Moisés erguendo as duas tábuas de pedra com os Dez Mandamentos constitui um dos ícones mais conhecidos da história das religiões. A cena sobre o Monte Sinai em chamas foi imortalizada no cinema e em outras artes visuais.

O estudo Êxodo à luz do Espiritismo atinge o ponto central do livro. Um princípio desse trecho é a fidelidade a Deus, que determina o cumprimento de preceitos sociais e de culto. Assim, um símbolo dessa aliança firmada é o recebimento da Lei ou instrução.

Mas Haroldo Dutra Dias lança um desafio. Onde no texto está registrado que o Senhor enviou os blocos de pedra com os escritos? E destaca um detalhe interessante. Quando Moisés anuncia os mandamentos ao povo, no capítulo 20, não há qualquer menção às tábuas. Deus só promete esse registro mais adiante, no 31. E só depois ainda é que, de fato, deposita-as nas mãos do patriarca.

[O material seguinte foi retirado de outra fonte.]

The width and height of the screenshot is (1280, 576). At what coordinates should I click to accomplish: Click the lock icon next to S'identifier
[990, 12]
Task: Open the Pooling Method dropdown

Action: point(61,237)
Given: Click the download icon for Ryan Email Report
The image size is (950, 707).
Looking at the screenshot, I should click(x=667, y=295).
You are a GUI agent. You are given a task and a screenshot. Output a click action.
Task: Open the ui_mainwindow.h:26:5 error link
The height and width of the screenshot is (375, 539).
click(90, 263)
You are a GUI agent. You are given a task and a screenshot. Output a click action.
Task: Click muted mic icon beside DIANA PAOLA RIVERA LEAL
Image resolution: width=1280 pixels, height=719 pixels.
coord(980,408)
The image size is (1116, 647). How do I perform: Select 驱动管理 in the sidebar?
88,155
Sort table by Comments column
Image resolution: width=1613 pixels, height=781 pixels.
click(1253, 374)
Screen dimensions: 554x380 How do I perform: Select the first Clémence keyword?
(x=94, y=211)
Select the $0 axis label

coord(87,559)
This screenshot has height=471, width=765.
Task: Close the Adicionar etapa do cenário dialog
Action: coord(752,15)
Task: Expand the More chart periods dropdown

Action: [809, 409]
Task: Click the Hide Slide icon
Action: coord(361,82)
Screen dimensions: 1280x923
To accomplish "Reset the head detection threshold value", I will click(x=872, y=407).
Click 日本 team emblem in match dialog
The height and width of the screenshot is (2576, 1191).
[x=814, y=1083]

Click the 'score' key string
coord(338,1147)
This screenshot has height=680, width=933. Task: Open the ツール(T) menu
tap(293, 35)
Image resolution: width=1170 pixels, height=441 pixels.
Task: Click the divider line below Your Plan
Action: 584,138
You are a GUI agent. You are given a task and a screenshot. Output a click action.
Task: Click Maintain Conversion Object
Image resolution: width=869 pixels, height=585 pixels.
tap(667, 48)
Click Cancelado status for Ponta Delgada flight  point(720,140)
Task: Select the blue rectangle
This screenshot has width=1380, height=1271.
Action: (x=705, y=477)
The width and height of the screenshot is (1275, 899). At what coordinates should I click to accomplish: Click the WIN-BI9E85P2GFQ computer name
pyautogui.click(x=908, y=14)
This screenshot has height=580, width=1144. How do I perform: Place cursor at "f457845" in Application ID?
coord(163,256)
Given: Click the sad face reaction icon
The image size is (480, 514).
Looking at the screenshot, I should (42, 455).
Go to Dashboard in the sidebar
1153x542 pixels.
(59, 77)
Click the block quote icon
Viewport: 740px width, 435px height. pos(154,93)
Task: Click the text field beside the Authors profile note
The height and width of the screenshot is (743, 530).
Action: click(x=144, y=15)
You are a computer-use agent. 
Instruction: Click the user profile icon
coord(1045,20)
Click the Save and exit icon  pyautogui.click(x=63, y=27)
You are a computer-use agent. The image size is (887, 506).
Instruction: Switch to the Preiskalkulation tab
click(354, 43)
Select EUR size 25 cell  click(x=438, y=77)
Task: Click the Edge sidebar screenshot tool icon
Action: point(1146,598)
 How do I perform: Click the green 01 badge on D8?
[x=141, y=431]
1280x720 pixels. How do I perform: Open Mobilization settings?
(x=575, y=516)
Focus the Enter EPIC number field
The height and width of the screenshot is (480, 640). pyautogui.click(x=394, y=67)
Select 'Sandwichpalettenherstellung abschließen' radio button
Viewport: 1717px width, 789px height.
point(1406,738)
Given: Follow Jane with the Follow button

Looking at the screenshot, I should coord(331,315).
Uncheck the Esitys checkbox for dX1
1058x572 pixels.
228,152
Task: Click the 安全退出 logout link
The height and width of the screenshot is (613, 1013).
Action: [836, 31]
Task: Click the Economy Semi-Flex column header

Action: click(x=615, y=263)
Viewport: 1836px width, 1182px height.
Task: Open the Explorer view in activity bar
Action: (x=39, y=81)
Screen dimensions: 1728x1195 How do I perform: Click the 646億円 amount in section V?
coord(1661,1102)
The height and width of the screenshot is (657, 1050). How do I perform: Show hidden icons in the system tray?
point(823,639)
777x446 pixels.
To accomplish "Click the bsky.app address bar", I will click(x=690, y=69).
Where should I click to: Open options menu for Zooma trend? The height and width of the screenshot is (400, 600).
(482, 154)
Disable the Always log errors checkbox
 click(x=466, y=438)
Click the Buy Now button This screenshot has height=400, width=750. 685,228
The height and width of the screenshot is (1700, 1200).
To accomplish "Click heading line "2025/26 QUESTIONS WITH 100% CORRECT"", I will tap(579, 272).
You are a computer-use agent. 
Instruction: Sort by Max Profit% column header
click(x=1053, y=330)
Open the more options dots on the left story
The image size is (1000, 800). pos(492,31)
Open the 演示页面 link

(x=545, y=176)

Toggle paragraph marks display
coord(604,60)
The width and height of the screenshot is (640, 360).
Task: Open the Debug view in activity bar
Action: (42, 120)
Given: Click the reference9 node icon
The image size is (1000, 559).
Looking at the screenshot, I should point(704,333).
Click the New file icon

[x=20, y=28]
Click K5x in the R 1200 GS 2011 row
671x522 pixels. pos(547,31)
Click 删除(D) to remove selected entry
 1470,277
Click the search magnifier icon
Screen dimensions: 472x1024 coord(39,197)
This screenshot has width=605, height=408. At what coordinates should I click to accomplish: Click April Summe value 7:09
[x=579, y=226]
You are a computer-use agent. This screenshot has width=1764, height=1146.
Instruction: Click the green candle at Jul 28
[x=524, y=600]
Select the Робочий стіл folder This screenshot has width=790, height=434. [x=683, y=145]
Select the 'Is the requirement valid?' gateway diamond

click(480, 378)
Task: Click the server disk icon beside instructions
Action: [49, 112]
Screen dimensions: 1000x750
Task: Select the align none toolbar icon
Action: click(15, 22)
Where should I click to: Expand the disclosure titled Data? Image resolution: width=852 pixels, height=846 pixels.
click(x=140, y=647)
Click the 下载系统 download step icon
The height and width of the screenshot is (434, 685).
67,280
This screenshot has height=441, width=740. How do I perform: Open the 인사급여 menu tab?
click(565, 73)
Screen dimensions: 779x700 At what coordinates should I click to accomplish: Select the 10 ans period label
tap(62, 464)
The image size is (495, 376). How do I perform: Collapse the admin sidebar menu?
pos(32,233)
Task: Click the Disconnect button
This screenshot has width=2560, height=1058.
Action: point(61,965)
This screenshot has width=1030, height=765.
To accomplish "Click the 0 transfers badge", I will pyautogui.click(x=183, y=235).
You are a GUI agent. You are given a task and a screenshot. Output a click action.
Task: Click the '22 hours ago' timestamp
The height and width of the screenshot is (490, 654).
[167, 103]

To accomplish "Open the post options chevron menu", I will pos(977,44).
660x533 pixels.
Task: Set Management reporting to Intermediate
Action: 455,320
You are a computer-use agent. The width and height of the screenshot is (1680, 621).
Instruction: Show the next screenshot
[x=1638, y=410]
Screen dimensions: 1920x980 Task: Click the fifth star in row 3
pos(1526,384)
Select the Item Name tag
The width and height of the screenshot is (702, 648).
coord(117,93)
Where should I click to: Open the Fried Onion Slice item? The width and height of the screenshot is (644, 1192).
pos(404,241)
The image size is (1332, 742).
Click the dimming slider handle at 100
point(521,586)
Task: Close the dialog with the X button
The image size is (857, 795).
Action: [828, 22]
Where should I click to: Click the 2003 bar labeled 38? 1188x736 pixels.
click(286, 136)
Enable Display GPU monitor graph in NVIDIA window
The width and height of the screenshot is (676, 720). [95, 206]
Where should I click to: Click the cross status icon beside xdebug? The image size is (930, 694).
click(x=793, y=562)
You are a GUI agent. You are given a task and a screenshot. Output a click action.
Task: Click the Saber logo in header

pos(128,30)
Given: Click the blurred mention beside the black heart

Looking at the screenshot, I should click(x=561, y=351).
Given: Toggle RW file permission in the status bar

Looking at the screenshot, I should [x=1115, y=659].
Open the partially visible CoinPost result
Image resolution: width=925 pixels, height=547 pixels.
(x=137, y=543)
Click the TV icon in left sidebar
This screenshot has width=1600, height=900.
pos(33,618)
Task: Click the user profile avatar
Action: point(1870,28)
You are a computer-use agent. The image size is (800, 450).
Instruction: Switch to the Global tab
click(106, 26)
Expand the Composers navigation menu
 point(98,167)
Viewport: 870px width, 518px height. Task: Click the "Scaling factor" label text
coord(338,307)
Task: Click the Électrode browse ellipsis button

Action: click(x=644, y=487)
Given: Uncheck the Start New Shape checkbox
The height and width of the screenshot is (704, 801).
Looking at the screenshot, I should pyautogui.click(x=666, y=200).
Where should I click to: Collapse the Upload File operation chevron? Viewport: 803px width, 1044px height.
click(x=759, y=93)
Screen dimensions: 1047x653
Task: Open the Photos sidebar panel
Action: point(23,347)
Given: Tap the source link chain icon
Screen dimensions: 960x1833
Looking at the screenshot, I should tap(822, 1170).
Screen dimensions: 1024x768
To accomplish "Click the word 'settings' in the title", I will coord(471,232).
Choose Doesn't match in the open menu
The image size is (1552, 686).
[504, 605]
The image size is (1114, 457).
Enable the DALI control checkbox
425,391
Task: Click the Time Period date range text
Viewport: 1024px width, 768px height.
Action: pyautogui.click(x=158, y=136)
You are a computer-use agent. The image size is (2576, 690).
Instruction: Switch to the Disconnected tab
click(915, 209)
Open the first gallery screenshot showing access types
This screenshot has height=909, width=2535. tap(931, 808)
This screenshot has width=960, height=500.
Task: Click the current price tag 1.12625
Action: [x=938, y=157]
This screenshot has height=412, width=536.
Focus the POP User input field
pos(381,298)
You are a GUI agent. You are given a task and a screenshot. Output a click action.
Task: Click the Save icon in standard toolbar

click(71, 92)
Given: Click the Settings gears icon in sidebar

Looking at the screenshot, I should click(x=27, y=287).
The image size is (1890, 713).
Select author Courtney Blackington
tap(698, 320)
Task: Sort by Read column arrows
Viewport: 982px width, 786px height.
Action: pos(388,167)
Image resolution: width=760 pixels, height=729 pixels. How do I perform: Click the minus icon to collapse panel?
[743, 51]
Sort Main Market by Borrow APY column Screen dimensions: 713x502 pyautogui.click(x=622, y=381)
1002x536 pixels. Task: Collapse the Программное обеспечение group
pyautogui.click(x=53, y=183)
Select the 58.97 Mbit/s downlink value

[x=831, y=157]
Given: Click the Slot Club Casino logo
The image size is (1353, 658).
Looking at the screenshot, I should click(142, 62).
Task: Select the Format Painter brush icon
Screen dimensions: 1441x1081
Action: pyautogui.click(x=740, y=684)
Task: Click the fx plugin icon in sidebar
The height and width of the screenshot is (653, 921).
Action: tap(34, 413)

Com essas informações, Haroldo destaca a primazia do ensino oral na tradição judaica. E alerta para a habitual preferência dos religiosos pelos escritos estanques, como nesse caso das pedras da Lei. Muitas vezes, em vez da devoção em Espírito, cultua-se meramente a palavra, o que pode constituir equívoco e idolatria.